Purification of a major membrane protein of Toxoplasma gondii by immunoabsorption with a monoclonal antibody.

The principal iodinatable surface protein (P30) of our cloned RH strain of Toxoplasma gondii has an apparent molecular weight of 30,000, as measured by acrylamide gel electrophoresis in the presence of sodium dodecyl sulfate under reducing conditions. Monoclonal antibody B specifically immunoprecipitated protein P30 from a detergent extract of surface radioiodinated T. gondii. Monoclonal antibody B in the presence of complement was also parasiticidal for T. gondii, and this parasiticidal effect could be blocked by protein P30. Monoclonal antibody B was purified from mouse ascitic fluid and linked to cyanogen bromide-activated Sepharose. The resulting immunoabsorbent was used to purify 1.7 mg of protein P30 from a large number of parasites. The efficiency of recovery of protein P30 was measured by assays of radioactivity and of parasiticidal blocking activity. Protein P30 represented 3 to 5% of the total protein. It is also present in a recently isolated strain of T. gondii.

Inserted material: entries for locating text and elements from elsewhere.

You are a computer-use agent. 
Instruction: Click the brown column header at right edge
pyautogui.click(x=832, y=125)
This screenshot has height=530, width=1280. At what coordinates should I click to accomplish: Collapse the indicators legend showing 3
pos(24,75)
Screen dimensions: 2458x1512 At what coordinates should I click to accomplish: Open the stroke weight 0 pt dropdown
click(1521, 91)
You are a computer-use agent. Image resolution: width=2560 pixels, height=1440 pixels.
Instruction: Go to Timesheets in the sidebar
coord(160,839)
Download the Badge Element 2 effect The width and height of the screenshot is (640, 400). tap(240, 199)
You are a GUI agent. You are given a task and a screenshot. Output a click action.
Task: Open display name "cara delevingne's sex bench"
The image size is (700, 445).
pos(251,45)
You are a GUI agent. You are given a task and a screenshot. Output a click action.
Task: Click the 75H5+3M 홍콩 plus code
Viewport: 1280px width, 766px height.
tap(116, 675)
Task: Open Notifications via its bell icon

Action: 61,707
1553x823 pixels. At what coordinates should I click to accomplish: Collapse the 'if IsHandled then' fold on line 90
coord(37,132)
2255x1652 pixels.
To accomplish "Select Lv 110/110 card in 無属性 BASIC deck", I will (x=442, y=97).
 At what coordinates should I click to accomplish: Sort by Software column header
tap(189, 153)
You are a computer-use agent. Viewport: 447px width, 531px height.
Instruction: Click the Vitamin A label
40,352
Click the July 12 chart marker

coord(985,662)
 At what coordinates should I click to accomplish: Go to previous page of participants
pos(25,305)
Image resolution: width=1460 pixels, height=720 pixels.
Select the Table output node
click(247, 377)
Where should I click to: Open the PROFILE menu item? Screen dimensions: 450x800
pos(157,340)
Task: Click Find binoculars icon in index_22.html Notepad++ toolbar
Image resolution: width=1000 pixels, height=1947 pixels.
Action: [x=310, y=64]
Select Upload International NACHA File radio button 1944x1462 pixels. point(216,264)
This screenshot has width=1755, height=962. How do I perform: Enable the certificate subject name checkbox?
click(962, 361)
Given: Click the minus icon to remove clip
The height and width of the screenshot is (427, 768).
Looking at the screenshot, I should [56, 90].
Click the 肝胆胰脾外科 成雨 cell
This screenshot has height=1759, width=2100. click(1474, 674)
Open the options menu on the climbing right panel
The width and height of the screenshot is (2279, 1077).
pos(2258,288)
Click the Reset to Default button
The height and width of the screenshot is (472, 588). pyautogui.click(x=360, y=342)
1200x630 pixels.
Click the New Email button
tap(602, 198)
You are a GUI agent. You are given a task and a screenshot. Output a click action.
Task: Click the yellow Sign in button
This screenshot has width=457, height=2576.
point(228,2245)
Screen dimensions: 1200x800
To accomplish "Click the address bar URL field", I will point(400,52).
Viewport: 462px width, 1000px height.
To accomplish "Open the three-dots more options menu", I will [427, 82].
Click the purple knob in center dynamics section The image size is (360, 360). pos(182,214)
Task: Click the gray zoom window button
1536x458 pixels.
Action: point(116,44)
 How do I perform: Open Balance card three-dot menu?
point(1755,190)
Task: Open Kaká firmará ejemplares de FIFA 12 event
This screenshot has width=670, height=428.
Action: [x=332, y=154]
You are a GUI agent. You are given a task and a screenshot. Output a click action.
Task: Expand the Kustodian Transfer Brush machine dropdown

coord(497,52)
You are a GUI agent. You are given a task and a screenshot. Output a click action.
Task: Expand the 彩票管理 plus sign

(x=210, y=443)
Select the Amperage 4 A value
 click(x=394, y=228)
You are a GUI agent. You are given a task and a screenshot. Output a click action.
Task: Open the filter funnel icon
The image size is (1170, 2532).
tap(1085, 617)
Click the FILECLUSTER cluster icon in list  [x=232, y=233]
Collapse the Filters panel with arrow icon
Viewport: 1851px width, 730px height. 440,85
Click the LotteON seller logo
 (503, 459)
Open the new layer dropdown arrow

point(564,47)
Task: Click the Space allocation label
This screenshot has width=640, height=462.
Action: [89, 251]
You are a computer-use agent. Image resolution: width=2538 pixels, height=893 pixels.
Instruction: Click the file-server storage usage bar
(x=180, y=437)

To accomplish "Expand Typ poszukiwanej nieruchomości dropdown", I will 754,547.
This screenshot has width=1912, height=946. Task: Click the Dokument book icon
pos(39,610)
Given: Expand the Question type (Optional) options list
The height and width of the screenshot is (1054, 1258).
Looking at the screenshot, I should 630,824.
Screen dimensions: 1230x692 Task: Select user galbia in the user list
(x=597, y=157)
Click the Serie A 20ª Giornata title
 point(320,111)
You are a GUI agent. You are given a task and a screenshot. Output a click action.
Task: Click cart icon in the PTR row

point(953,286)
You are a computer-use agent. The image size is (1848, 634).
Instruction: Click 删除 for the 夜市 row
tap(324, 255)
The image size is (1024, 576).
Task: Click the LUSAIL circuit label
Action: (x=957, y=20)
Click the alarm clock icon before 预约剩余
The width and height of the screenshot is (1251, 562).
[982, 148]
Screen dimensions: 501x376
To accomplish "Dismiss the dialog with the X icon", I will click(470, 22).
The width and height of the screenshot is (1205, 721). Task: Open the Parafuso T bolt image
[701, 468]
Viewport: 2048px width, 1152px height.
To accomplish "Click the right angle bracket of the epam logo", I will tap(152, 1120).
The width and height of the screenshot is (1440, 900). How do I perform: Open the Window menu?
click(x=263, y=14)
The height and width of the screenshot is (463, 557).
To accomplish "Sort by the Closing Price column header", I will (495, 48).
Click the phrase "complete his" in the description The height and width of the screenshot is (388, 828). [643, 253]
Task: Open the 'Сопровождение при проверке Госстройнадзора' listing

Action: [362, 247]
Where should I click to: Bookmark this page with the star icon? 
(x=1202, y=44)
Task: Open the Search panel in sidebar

A convalescent human antitoxoplasma serum immunoprecipitated radiolabeled protein P30. Three convalescent antisera when quantitated by an ELISA test had a high anti-protein P30 titer. Charge shift electrophoresis showed that protein P30 has an extensive hydrophobic region and thus is probably an integral membrane protein. Electrophoresis under nonreducing conditions showed no evidence that protein P30 exists as a disulfide linked homo- or heterodimer, although it probably has intramolecular disulfide bonds.